“CA-RA-KA” (CIPTA RASA KARSA)
Tema pameran ini digunakan untuk membaca kembali konsep Trisakti Jiwa dari Ki Hadjar Dewantoro, yaitu cipta, rasa, dan karsa. Konsep ini menggambarkan kombinasi yang sinergis antara hasil olah pikir (cipta), hasil olah rasa (rasa), serta motivasi yang kuat di dalam dirinya (karsa). Ki Hadjar Dewantara memperkenalkan konsep ‘Taksonomi Cipta, Rasa, Karsa’ Konsep ini disesuaikan dengan susunan Aksara Jawa (HA NA) CA RA KA; yaitu Ca untuk Cipta, Ra untuk Rasa, dan Ka untuk Karsa (Jatman, 1999).
Secara umum, konsep ini sering dihubungkan dengan konsep pendidikan yang mengkaitkan antara Cipta dengan ranah kognitif dalam prilaku manusia, yaitu yang berhubungan dengan perilaku-perilaku yang menekankan aspek intelektual, seperti pengetahuan, pengertian, dan keterampilan berpikir. Rasa berhubungan dengan Affective Domain (Ranah Afektif) berisi perilaku-perilaku yang menekankan aspek perasaan dan emosi, seperti minat, sikap, apresiasi, dan cara penyesuaian diri. Sedang karsa adalah Psychomotor Domain (Ranah Psikomotor) berisi perilaku-perilaku yang menekankan aspek keterampilan motorik seperti tulisan tangan, mengetik, berenang, dan mengoperasikan mesin.

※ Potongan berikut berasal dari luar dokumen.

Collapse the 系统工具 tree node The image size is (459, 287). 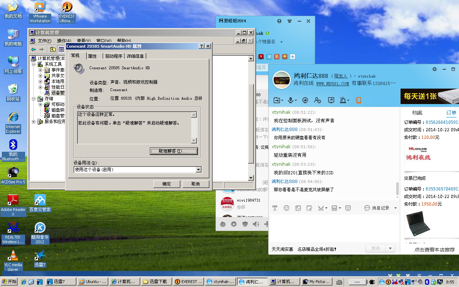coord(34,64)
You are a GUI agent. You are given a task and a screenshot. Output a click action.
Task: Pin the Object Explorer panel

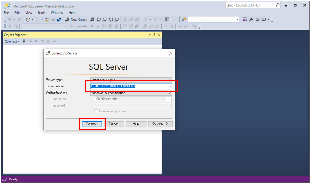[154, 35]
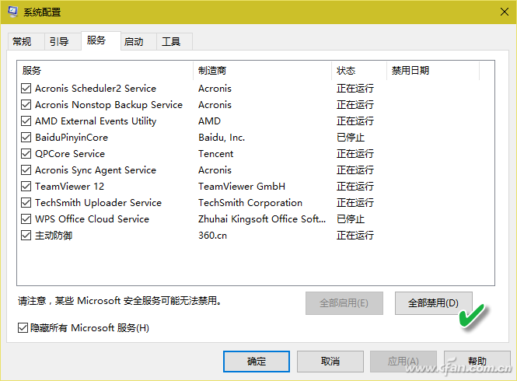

Konsep Taksnomi CA RA KA dari Ki Hadjar sebenarnya lebih jauh menggali ‘rasa’ sebagai bagian tak terpisahkan dengan ‘Cipta’ dan ‘Karsa’. Rasa dalam pengertian Ki Hadjar meliputi yang fisik (Rasa-Pangrasa) melalui panca indera. Rasa yang kedua berupa kesadaran mencipta (Rasa Rumangsa). Berkaitan dengan kesadaran berpikir dan kesadaran ingatan. Rasa yang ketiga adalah yang sejati (Rasa Sejati), rasa damai, rasa bebas, rasa abadi yang menubuh pada perilaku.
Di atas segala rasa itu terdapat apa yang disebut ‘Sejatining Rasa’, yaitu Rahsa (sukma) yang berarti hidup itu sendiri yang abadi. Dalam konsep Jawa, Rahsa (sukma) digunakan dalam merasakan keindahan. Proses kreatif yang paling dalam hadir dari suasana suwung (kosong). Darmanto Jatman menggambarkan suasana suwung sebagai “Osik-ginugah (bangkitnya suara hati), wisik-ngumandhang (terdengar bisikan dalam hati), Cipta-winedhar (menjabarkan cipta), Rasa-tumama (rasa yang telah mengena), Karsa-adreng (hendak mewujudkannya dalam kenyataan). Dalam kesusatraan Jawa Klasik, rasa dapat bermakna ‘hati nurani’. Selain rasa berkaitan dengan iderawi, rasa juga berarti ‘inti’, ‘suara suci’ yang merupakan kodrat ilahi.
Karya seni dalam konsep ini dilahirkan dalam proses sinergis antara kesadaran intelektual dan ingatan, kepekaan indera perasa, dan ketrampilan bertindak. Pameran ini mengundang para seniman untuk menengok dan membaca ulang konsep CA RA KA dari Ki Hadjar Dewantoro dalam kaitannya dengan pengalaman diri si seniman pada situasi kontemporer hari ini.